- _Problem requirements_:
Given the entries that follow, write out exactly the lines starting at the one containing "Art (147, 205)" and ending at the one containing "Southcoast Health Notice", both ends included, and only those.
--- Material supplied ---
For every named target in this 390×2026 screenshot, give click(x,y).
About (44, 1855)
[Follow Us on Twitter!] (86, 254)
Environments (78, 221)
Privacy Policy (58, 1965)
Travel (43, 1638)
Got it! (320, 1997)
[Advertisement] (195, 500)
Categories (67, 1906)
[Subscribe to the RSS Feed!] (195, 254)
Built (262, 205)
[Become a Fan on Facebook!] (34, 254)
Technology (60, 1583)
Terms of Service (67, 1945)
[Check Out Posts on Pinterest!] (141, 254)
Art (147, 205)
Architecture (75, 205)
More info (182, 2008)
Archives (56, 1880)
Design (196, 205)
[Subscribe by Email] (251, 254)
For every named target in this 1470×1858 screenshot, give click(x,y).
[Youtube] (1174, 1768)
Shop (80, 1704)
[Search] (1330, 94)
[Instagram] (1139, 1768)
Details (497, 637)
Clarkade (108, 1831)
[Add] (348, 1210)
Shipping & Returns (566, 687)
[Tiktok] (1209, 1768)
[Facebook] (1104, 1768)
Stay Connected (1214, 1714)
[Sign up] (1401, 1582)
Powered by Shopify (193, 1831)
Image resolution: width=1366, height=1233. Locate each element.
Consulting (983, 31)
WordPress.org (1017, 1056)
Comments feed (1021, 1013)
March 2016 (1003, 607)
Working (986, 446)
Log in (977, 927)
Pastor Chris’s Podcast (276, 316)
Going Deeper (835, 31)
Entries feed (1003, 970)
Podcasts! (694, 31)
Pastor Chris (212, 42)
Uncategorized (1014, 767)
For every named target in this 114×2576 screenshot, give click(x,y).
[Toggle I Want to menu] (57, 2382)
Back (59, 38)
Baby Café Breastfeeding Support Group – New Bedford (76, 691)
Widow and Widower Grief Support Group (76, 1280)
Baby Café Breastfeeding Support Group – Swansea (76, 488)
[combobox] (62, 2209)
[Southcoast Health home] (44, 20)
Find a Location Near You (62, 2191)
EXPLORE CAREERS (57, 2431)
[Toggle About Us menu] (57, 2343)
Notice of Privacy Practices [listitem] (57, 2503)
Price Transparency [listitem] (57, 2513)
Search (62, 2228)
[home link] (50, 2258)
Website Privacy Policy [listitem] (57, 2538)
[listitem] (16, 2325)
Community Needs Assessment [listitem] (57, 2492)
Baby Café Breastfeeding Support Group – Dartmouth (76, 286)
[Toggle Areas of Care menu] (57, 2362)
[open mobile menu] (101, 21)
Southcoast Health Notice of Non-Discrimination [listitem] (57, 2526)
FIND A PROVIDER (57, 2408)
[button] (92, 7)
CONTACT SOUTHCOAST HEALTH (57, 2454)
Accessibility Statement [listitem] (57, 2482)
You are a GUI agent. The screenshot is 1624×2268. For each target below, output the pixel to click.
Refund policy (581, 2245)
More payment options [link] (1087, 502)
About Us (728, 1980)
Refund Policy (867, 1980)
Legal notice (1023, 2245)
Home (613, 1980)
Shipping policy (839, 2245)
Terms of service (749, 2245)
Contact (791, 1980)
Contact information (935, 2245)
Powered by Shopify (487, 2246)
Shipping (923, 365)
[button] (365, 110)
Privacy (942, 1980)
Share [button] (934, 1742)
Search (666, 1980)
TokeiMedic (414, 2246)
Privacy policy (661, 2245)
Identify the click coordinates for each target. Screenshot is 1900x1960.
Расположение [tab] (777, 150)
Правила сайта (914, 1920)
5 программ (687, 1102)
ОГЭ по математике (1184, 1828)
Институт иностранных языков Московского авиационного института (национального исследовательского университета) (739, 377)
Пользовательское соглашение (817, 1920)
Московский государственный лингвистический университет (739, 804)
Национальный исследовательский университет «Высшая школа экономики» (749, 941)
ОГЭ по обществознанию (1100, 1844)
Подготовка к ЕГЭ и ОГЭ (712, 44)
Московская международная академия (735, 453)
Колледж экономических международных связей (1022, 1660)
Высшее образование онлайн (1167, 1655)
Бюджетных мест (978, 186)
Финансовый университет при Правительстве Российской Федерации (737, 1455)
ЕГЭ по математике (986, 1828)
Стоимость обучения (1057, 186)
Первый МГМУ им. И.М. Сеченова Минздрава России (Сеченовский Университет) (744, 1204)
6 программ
---
- _Task output_:
Art (147, 205)
Architecture (75, 205)
More info (182, 2008)
Archives (56, 1880)
Design (196, 205)
[Subscribe by Email] (251, 254)
For every named target in this 1470×1858 screenshot, give click(x,y).
[Youtube] (1174, 1768)
Shop (80, 1704)
[Search] (1330, 94)
[Instagram] (1139, 1768)
Details (497, 637)
Clarkade (108, 1831)
[Add] (348, 1210)
Shipping & Returns (566, 687)
[Tiktok] (1209, 1768)
[Facebook] (1104, 1768)
Stay Connected (1214, 1714)
[Sign up] (1401, 1582)
Powered by Shopify (193, 1831)
Image resolution: width=1366, height=1233. Locate each element.
Consulting (983, 31)
WordPress.org (1017, 1056)
Comments feed (1021, 1013)
March 2016 (1003, 607)
Working (986, 446)
Log in (977, 927)
Pastor Chris’s Podcast (276, 316)
Going Deeper (835, 31)
Entries feed (1003, 970)
Podcasts! (694, 31)
Pastor Chris (212, 42)
Uncategorized (1014, 767)
For every named target in this 114×2576 screenshot, give click(x,y).
[Toggle I Want to menu] (57, 2382)
Back (59, 38)
Baby Café Breastfeeding Support Group – New Bedford (76, 691)
Widow and Widower Grief Support Group (76, 1280)
Baby Café Breastfeeding Support Group – Swansea (76, 488)
[combobox] (62, 2209)
[Southcoast Health home] (44, 20)
Find a Location Near You (62, 2191)
EXPLORE CAREERS (57, 2431)
[Toggle About Us menu] (57, 2343)
Notice of Privacy Practices [listitem] (57, 2503)
Price Transparency [listitem] (57, 2513)
Search (62, 2228)
[home link] (50, 2258)
Website Privacy Policy [listitem] (57, 2538)
[listitem] (16, 2325)
Community Needs Assessment [listitem] (57, 2492)
Baby Café Breastfeeding Support Group – Dartmouth (76, 286)
[Toggle Areas of Care menu] (57, 2362)
[open mobile menu] (101, 21)
Southcoast Health Notice of Non-Discrimination [listitem] (57, 2526)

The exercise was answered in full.